Projeto que cria política de recuperação da Caatinga vai à sanção presidencial – ClimaInfo
O Senado aprovou na última 3ª feira (19/5) o Projeto de Lei nº 1990/2024, que cria a Política Nacional para a Recuperação da Vegetação da Caatinga. O texto segue agora para a sanção do presidente Lula.
De autoria da ex-senadora Janaína Farias (PT), atual prefeita de Crateús (CE), a política tem quatro objetivos: recuperar áreas desmatadas do bioma; ampliar a produção sustentável de alimentos; aumentar a segurança hídrica e melhorar a qualidade da água na Caatinga; e estimular a bioeconomia e o manejo florestal sustentável. Também prevê a participação de comunidades locais na restauração e a capacitação de trabalhadores para atuarem em cadeias produtivas sustentáveis, informam o Jornal de Brasília e a Tribuna do Agreste.

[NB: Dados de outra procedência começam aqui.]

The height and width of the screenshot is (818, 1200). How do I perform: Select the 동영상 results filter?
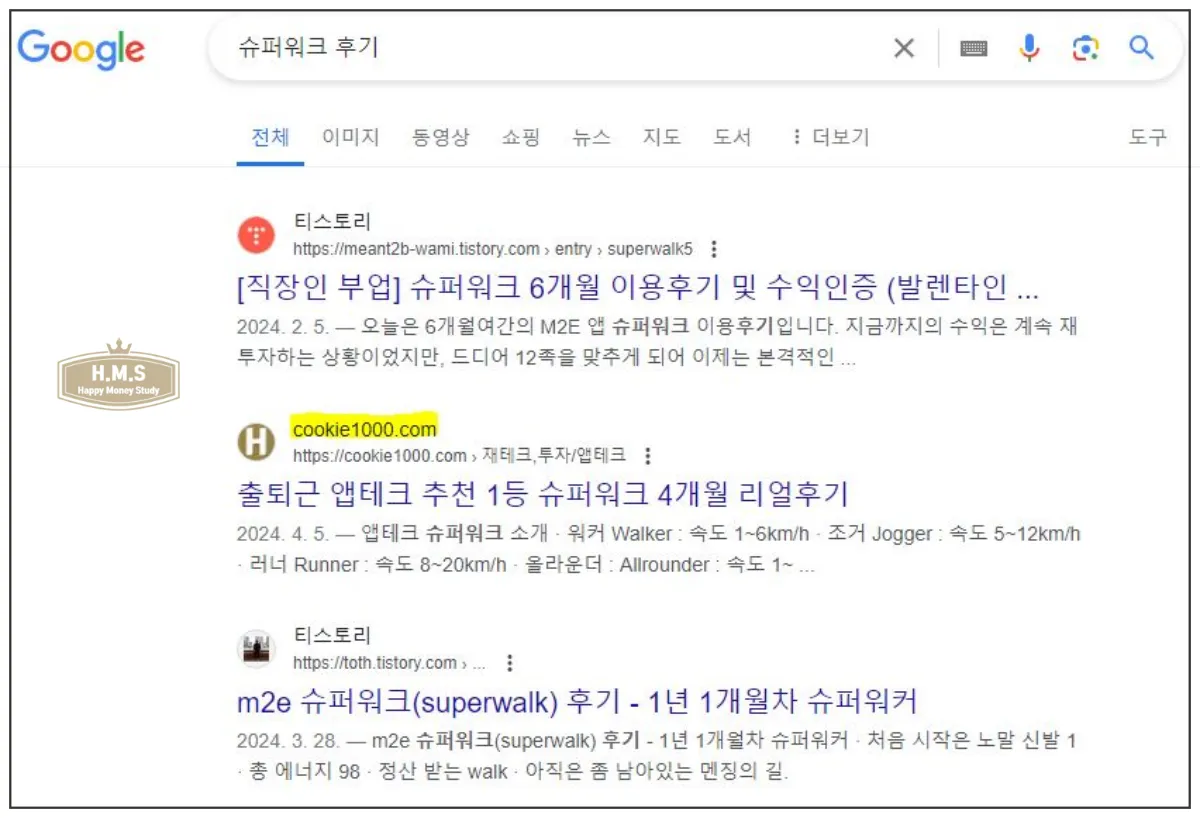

O texto foi aprovado pelo Senado em 2024 e pela Câmara em 2025. Mas, devido a uma emenda inserida pelos deputados, o projeto precisou ser avaliado novamente pelos senadores, já que se originou naquela casa legislativa.

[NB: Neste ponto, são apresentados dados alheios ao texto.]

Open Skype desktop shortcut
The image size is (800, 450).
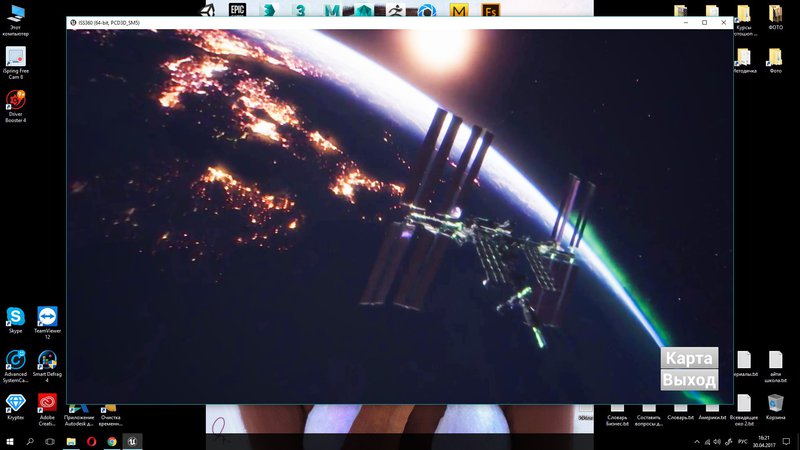(x=16, y=318)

A emenda previa a criação do Fundo da Caatinga para financiar ações de combate à desertificação e ao desmatamento. No entanto, foi considerada inconstitucional pela Comissão de Meio Ambiente (CMA) do Senado. Segundo a relatora, a senadora Leila Barros (PDT-DF), o dispositivo geraria despesas obrigatórias sem atender aos requisitos legais, e os mecanismos previstos no texto original já seriam suficientes para implementação da política de recuperação do bioma, detalha o Um Só Planeta.

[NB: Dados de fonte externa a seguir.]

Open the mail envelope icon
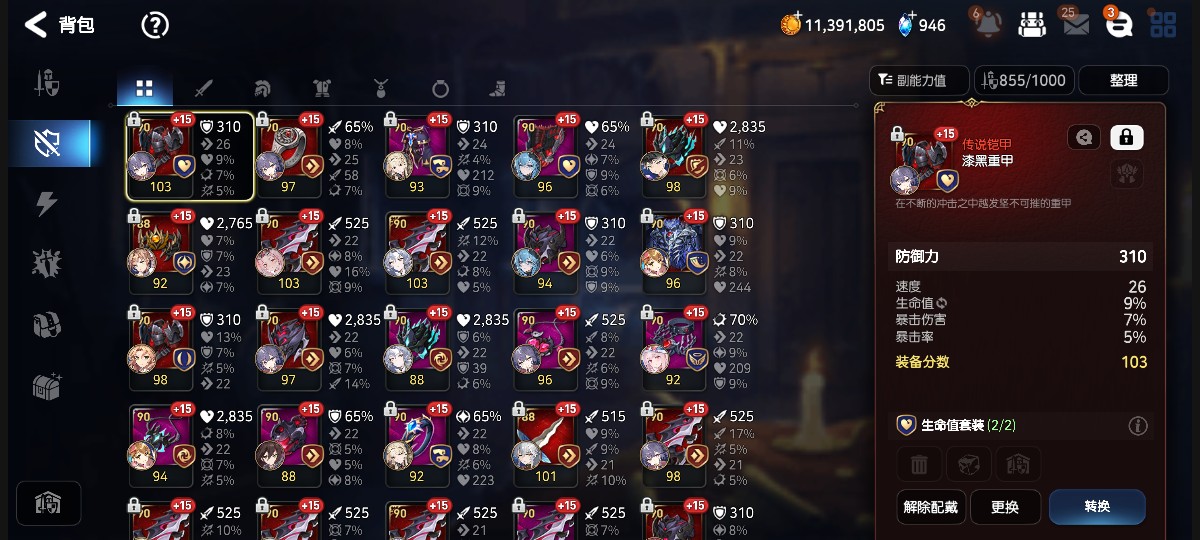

Diretor do Instituto Escolhas, Sérgio Leitão ressalta que é a primeira vez que o Brasil aprova um projeto de lei voltado à política de recuperação de um bioma. “É uma região com mais de 1 milhão de hectares desmatados que precisam ser recuperados, porque é uma garantia de segurança hídrica para mais de 50 milhões de habitantes da região Nordeste”, explica Leitão.
Um estudo de 2024 do Instituto Escolhas, que colaborou na criação do projeto de lei, mostra que o investimento de R$ 15,1 bilhões na Caatinga pode resultar em R$ 29,7 bilhões de receitas líquidas, com a geração de 466 mil empregos e a produção 7,4 milhões de toneladas de frutas, verduras e hortaliças, destaca o Correio Braziliense.
A expectativa é que o texto seja sancionado até 5 de junho, Dia Internacional do Meio Ambiente.